That’s what went down at the event when Google released its much-anticipated chatbot, Bard. In a promotional video, Bard was asked about new discoveries from the James Webb Space Telescope. The bot gave three answers and also said JWST took the first picture of a planet outside of our solar system. Wrong answer!
However, scientists look at these errors, also called hallucinations, a little differently. They think of hallucinations as an innate part of large language models, a byproduct of the way they compress their inputs, losing track of factual relations in the process. The biggest issue is not with the problem itself but with its perpetuity. So, have we hit a dead-end here?
Not really. Retrieval augmented language modelling, also called?REALM, has been suggested by experts as a redressal to the hallucination problem with LLMs. The REALM language models utilise external sources to train on data. It has a ‘knowledge retriever’ to search the document that will probably have the information relevant to the prompt.

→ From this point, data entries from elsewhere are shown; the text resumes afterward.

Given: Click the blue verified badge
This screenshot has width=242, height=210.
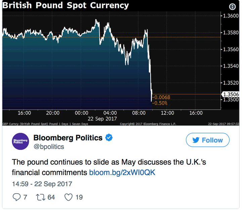Looking at the screenshot, I should [109, 137].
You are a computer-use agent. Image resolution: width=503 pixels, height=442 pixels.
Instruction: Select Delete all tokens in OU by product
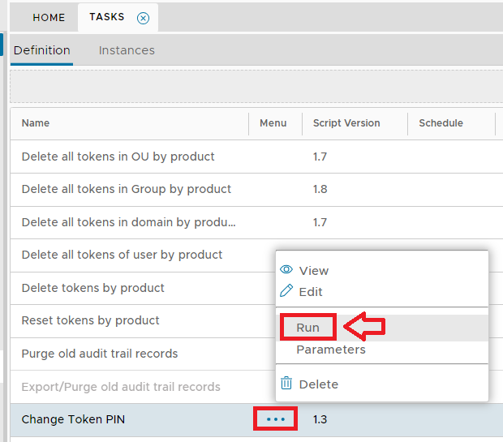click(x=118, y=157)
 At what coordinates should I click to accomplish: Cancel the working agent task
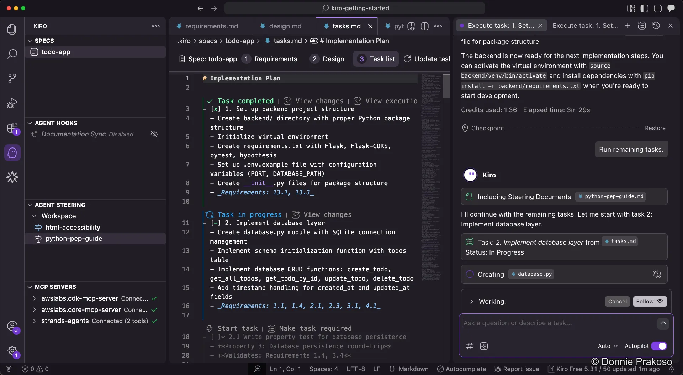[x=617, y=301]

When a user inputs a prompt such as "Vincent Van Gogh was born in”, a conventional LLM will attempt to predict the next token in the sequence to complete the sentence. The model can then output Van Gogh’s birthplace from maybe a Wikipedia page and use this to generate a more reliable response. The knowledge retriever is also able to produce references to the knowledge documents, which helps the user verify the source and accuracy of the text that the model generated.?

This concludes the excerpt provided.